Okay, so let's assume that we've built a parser. What else can we do with it?

  • Syntax coloring. That seems useful. Once you have a parser, it becomes really trivial to look for mismatched operators, or to determine whether a given swath of text represents a head or a body of a given expression. Doing local variable highlighting would be really hard without a parser living somewhere.

  • The kernel parser can only represent complete expressions. The expression a+ is going to throw a syntax error, and there's simply no way around that. We could try to put it in a string and hide the fact that it's a string-ish thing, but that's going to be tricky. But the front end parser deals with incomplete expressions all the time. Every time you type something, you're constantly creating incomplete expressions, so it really is a requirement. Now we have a way to represent those expressions that we can attach new kernel parsing rules to.

  • Structured selection. As you already conceded, so I won't elaborate on this one.

  • You can do automated line-breaking which is guided by the parsed structure. Instead of merely figuring out rules based on characters which allow linebreaks, you can now add rules which depend upon things like expression depth.

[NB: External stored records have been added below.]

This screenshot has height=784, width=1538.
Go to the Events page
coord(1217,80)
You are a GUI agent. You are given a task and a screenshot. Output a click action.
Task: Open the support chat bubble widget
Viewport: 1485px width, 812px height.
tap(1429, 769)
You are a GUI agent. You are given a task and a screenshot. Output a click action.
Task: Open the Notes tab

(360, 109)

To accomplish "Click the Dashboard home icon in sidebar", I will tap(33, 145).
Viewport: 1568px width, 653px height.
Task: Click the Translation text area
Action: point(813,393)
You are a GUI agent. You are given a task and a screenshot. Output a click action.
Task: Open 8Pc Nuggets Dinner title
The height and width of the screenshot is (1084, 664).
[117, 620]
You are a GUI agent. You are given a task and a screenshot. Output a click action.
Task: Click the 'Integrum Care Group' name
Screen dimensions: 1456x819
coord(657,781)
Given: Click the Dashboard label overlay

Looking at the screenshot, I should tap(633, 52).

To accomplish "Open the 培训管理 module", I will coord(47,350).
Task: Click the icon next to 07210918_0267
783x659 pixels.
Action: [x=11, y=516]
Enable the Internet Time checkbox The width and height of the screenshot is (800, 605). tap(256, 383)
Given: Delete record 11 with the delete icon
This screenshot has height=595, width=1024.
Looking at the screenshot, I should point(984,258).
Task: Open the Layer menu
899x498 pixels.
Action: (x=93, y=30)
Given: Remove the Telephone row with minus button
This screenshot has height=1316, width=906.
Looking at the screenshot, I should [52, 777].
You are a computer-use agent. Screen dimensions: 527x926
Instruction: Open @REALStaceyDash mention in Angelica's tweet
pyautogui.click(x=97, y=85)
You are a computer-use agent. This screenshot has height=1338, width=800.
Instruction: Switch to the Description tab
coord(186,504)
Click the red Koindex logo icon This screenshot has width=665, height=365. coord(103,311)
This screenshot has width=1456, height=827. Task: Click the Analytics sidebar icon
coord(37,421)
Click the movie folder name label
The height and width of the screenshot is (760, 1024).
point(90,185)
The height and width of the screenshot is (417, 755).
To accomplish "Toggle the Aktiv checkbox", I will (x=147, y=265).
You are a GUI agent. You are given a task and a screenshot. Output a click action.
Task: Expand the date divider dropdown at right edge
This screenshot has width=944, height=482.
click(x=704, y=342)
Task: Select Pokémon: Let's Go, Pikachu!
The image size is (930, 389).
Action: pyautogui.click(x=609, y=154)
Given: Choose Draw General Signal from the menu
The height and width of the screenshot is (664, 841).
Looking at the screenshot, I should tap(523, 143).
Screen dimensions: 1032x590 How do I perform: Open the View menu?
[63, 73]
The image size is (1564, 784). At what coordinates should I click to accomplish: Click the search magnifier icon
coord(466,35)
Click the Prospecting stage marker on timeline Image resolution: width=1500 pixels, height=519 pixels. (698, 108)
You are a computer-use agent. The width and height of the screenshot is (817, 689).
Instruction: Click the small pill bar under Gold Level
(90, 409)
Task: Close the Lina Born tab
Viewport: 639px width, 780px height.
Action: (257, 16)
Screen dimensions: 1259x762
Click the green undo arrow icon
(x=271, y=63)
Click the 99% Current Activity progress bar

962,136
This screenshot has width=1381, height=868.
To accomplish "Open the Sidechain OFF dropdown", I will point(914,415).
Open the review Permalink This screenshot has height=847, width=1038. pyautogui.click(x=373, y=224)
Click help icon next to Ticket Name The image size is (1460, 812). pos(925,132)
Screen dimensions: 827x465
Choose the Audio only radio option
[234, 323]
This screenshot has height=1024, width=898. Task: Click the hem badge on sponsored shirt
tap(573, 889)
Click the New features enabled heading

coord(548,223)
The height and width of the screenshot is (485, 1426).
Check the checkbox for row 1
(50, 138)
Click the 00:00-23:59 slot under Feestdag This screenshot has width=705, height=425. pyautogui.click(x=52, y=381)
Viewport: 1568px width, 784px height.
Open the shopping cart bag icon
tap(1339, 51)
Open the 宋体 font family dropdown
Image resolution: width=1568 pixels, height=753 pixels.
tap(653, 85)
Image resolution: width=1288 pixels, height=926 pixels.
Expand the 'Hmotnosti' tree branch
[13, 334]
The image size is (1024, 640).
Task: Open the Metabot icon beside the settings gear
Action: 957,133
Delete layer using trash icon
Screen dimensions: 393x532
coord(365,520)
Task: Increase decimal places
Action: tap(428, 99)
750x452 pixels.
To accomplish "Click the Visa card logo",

  • We can now create typesetting constructs with metadata so that we can provide precise semantics to the kernel while still maintaining visual fidelity to some typesetting standard. Want to say that Jn(z) maps to BesselJ? No problem. Just embed a bit of metadata into that typesetting construct (which might even include other visual distinctions so as to remove visual ambiguities), and it's all done.

Among other things.


Not really an answer and I may have to delete it, but...I had something of a different reaction to this business of the front end having its own parser, circa 2004. For motivation I recommend the original.


I knew a front end
that swallowed a kernel.
I don't know why
it swallowed a kernel.
They taste infernal.

I knew a front end
that swallowed a debugger.
(Most of us
would think that meshugger.)
It swallowed a debugger
to fix a kernel.
But I don't know why
it swallowed a kernel.
They taste infernal.

I knew a front end
that swallowed text highlighting.
Now you, or I,
would find that quite frightening.
It swallowed the highlighter
to highlight its debugger.
It swallowed the debugger
to scare bugs from the kernel.
But noone knows why
it swallowed that kernel.
They taste infernal.

I knew a front end
that swallowed interactive graphics
(Prematurely, they say,
cause the design was half-buttoxed.)
It swallowed the graphics
to illuminate highlighting.
It swallowed a highlighter
to show off debugging
It swallowed debugging
for a kernel kept chugging.
But I don't know why
it swallowed that kernel.
They taste infernal.

I knew a front end
that swallowed its code source.
It crashed, of course!


The result of the front-end's parsing is definitely used, but it does not need to be complete, it seems. This can be seen by constructing Cells/Boxes manually.

Try

RawBoxes@RowBox[{"1", "+", RowBox[{"2", "*", "3"}]}]
RawBoxes@RowBox[{RowBox[{"1", "+", "2"}], "*", "3"}]
RawBoxes@RowBox[{"1", "+", "2", "*", "3"}]

These all display as

1 + 2 * 3

but you can see that they behave differently in the front end by Ctrl+. '-ing around "2" or looking at the Cell expression (Ctrl+shift+e).

If you send them to the kernel for evaluation, the second one will give 9, while the others give 7 as usually. So I assume the kernel will complete the parsing but will accept any pre-parsed boxes as-is.

The frontend does not parse everything:

1~f~2~f~3

is understood as

RowBox[{"1", "~", "f", "~", "2", "~", "f", "~", "3"}]

so Ctrl+. does not tell what will be going on after parsing in this case.

The kernel turns this into f[f[1, 2], 3].